Kulenkampffs Einführung in die Philosophie von David Hume überzeugt auf ganzer Linie: Die Strukturierung ist übersichtlich, die Darstellung klar und gut nachvollziehbar, auch die enge Arbeit am Text weiß zu überzeugen. In regelmäßigen Abständen finden sich Verweise auf die wesentliche Textstellen in Humes Werken - ideal, wenn man sich zu einem bestimmten Thema näher informieren will, etwa fürs Examen oder Seminare; nicht zuletzt auch, weil die Orientierung in Humes Traktat sonst gar nicht so leicht fällt. Die Unterkapitel werden häufig durch kritische Anmerkungen zu Humes Theorie abgerundet, was sowohl das Verständnis von Humes Philosophie verbessert als auch eine gute Quelle für kritische Ansätze darstellt.
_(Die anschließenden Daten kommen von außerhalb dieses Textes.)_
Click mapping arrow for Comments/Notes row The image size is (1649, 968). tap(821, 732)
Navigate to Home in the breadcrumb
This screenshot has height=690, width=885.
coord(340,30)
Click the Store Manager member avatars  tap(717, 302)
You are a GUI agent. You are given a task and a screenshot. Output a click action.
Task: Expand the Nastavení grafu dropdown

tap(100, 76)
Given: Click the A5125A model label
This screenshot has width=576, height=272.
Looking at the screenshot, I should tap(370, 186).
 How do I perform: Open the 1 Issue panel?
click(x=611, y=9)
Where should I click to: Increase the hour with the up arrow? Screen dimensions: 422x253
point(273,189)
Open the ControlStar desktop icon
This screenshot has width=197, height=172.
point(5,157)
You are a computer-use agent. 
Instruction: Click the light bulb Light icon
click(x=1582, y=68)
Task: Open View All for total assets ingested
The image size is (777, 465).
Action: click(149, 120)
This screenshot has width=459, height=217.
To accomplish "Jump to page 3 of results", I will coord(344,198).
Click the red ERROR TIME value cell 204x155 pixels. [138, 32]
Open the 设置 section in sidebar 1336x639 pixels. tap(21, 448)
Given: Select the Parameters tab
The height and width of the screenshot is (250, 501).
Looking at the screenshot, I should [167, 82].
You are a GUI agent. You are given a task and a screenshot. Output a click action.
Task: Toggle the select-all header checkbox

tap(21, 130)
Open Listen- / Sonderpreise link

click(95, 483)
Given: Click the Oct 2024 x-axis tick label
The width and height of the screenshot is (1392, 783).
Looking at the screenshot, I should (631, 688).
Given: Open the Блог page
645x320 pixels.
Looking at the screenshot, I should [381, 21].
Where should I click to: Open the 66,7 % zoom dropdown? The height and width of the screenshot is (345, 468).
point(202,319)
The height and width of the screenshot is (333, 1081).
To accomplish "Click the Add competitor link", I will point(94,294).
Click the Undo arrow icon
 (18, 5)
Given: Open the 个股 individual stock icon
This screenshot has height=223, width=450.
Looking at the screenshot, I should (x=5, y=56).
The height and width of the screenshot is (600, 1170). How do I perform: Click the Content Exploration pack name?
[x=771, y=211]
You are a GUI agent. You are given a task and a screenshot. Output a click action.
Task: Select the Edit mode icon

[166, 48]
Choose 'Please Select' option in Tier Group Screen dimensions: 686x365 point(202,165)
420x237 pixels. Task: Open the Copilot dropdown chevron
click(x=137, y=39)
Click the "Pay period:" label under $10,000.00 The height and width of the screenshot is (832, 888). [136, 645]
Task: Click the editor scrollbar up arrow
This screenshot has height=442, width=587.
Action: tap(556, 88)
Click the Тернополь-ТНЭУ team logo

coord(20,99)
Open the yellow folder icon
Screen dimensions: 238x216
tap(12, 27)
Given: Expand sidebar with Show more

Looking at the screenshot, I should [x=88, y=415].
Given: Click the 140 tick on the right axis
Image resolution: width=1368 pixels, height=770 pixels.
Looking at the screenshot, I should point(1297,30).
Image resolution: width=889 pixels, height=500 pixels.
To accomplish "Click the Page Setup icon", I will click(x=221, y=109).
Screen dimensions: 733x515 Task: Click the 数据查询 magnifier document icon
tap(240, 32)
Besonders hervorzuheben ist Kulenkampffs Art, bei von der Norm abweichender Interpretation zunächst die verschiedenen Möglichkeiten darzustellen und erst anschließend Partei zu ergreifen und zu begründen, warum er eine andere Meinung vertritt. In anderen Büchern wird hier gern die Meinung des Autors als die einzig richtige stilisiert. Beispielsweise wird Hume meist als Vertreter der Regularitätsauffassung der Kausalität interpretiert, und wer ein Lehrbuch zu diesem Thema aufschlägt, findet ihn dort als typischen Vertreter; Kulenkampff aber vertritt die Meinung, Hume sei eher Anhänger der Gesetzesauffassung. Er räumt aber beiden Auffassungen genug Raum ein, um sicher zu sein, daß man die Hintergründe versteht und für andere Darstellungen gut gerüstet ist.
Was die negativen Aspekte des Buches angeht, gibt es nur Kleinigkeiten zu berichten: Vereinzelt finden sich Textstücke, bei denen man sich fragt, ob man das nicht noch etwas klarer hätte formulieren können. Das sind aber nur Einzelfälle, im großen und ganzen liest sich der Text gut.
Insgesamt einfach eine hervorragende Einführung in Humes Philosophie. Wärmstens zu empfehlen!